Indeed we did. Max seemed to recover to some extent overnight, well enough not to let me down anyway. Not quite sure what was up with him but it was deeply unnerving to have him appearing to be in early labour :~( Hoping its nothing serious anyway, i’ve had unpleasant “Impending doom” feelings lately.
Amelie excelled herself with a 6am tantrum this morning which was somewhat tedious; i’ve got a feeling a lot of it is hunger related and given i give her as much food as i can, i’m notr sure what to do about it. Its a reasonable relief to have been here twice before and just be able to deep breathe through most of it and know that in a year she’ll be 4 and i’ll adore her again.
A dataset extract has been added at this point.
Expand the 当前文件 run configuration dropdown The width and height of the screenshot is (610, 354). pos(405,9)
So most of today was just relative stuff- my entire close family were there so with Rich’s girlfriend (lovely, doesn’t appear to be a bunny boiler…) there were 14 of us. It was a nice feeling. Little Ro is much more “little child” like than Josie – holds toys, chunters away, rolls over etc – i obviously have “last baby syndrome!” (plus i’m bloody well not putting her down to learn all that mobility lark!) She spends far too much time with a boob in her mouth to learn anything anyway!
All in all it was lovely to see everyone.
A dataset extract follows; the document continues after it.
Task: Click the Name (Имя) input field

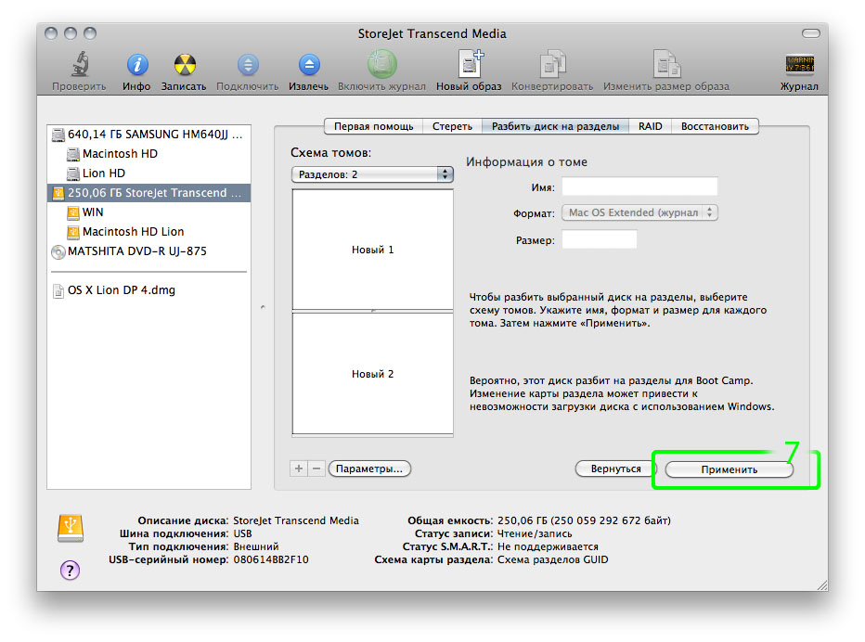Action: click(639, 186)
I’m sat pondering parenting atm. I’ve had a conundrum which i failed to suitably fix this week… Ammi broke Erica, Erica was the ONLY thing Maddy asked for for Xmas and was utterly heartbroken and unable to play with the broken one. Ammi did it on purpose, had it been Fran’s i might just have told her to get on with it but my heart melted at Maddy’s distress and the fairly pathetic fact that she actually didn’t even ask me to replace it, just looked terribly sad. So i bought another one. Ammi got the broken one, which was a bad thing but i hoped it would divert her. New doll arrived, Maddy was overwhelmed and cried, treasured her, slept with her… naturally Ammi has kicked up hell for the new one… i’ve just discovered that Ammi took the new Erica out of Maddy’s sleeping arms and has ripped it. Little B**** :~( I’m really angry.
I’m angry on all sorts of levels – the first deviousness of breaking Maddy’s to get it, my failure to deal with that, my indulgence in replacing it to make it up to Maddy, Ammi’s bloodyminded wanting, Ammi’s second devious wrecking.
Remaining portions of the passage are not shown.